The COVID-19 pandemic has forced family planning clinics to adapt their service delivery to protect the safety of staff and clients. Title X providers have made ongoing changes to work within a constantly evolving environment and under previously unimaginable constraints. They have implemented strategies to continue delivering contraceptive methods, developed and improved their technology infrastructure, and streamlined in-person services. The findings presented in this research brief align with and extend other research that has highlighted strategies that family planning clinics and other health providers have incorporated in response to COVID-19.
One key benefit of these adaptations is that they have removed some barriers to service utilization that existed before the pandemic. For example, providers have incorporated telehealth services, which addresses transportation barriers, scheduling challenges, time and financial barriers, and patient comfort and has allowed providers to reach clients that they otherwise may not have been able to reach. This can be particularly important for reducing the high unmet need for publicly funded family planning services. Also, alternative approaches to distributing contraceptives (e.g., curbside pick-up, mailing, extended Depo-Provera shot schedule) can increase the continuity of method use and thus potentially reduce the risk of unintended pregnancy associated with disruptions to method use.
Changes made in response to the pandemic may have important implications for the future of family planning service delivery. We found that Title X providers are enthusiastic about sustaining adaptations that have improved staff and client experiences, particularly the provision of telehealth, the creation of online portals and other digital infrastructure, and the flexible distribution of contraceptives.
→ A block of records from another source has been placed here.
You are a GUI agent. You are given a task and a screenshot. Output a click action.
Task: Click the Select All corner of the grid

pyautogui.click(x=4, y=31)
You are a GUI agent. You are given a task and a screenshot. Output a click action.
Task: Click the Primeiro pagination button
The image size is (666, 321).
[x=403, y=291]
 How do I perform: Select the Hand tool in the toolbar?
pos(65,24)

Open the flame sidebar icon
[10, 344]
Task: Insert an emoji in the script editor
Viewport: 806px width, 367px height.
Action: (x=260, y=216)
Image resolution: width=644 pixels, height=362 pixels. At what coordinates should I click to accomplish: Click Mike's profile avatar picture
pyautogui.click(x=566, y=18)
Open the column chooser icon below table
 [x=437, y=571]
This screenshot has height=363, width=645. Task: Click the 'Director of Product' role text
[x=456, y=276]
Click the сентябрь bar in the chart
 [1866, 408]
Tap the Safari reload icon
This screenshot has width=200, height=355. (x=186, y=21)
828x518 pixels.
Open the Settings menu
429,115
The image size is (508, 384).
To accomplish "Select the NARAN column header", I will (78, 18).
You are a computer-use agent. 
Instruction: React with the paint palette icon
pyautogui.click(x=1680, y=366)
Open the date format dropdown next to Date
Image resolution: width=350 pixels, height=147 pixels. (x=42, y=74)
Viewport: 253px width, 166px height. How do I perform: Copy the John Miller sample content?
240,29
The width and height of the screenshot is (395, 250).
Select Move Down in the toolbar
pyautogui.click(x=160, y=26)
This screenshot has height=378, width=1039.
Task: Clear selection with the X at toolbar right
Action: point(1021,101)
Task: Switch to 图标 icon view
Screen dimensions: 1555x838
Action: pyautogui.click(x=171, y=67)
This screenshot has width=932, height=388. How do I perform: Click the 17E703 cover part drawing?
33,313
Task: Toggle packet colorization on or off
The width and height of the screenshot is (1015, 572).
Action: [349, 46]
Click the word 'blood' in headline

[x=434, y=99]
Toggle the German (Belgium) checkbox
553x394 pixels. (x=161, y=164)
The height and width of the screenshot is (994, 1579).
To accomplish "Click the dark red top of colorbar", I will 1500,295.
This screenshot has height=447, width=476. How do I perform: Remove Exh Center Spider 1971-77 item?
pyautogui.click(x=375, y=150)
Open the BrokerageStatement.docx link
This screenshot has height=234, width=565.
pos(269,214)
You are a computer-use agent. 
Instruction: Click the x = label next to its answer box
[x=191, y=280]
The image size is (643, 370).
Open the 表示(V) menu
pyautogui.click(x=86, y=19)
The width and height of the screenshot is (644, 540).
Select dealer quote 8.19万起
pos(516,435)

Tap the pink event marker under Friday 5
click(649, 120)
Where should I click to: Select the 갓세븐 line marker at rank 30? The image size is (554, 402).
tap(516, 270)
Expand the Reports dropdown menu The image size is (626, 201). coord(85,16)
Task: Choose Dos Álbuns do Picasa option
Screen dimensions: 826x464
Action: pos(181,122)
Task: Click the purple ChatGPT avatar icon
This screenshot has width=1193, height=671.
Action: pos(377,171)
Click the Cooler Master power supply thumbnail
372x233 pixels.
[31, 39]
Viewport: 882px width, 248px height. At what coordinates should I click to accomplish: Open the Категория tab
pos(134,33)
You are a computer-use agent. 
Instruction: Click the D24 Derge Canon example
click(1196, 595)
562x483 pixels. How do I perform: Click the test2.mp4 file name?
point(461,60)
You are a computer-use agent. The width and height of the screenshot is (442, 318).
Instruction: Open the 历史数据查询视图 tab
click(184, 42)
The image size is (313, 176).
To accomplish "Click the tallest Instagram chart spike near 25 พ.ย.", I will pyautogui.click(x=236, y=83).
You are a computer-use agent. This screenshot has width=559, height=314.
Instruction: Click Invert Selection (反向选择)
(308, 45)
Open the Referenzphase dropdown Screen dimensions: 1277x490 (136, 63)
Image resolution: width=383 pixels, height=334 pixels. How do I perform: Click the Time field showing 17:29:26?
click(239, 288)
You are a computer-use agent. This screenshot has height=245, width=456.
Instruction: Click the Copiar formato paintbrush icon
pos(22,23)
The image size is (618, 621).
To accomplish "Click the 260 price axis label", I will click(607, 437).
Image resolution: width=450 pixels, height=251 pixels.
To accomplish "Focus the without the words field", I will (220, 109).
Some providers noted that these adaptations have benefitted many clients, particularly those who may not have the time or money to access in-person family planning services. However, other providers noted that the lack of privacy has been a barrier for some clients, particularly adolescents, and that some clients – particularly low-income clients and those in rural areas – may lack the necessary technology to access telehealth services. This tension highlights the importance of continuing to remove barriers to in-person care while maintaining the option for telehealth services.
Additionally, the ability to extend telehealth and contraceptive distribution services that have been implemented during the pandemic will depend on policy and regulations. For example, telehealth adaptations were made possible by state and federal entities loosening previous restrictions. Policymakers should assess whether updating policies and regulations to continue some of these approaches post-COVID-19 may be an effective way to increase access for the large number of people with unmet family planning needs.
Through a grant from OPA, Child Trends is conducting a study to provide actionable recommendations to publicly funded family planning providers to better meet the health care needs of their clients—particularly the needs of underserved populations, such as Black, indigenous, and people of color (BIPOC), people with limited English proficiency, adolescents, and people living in rural areas. Child Trends is accomplishing this aim by conducting interviews with staff from publicly funded family planning providers that currently or recently received Title X funding, to explore innovative practices used to improve the accessibility of services.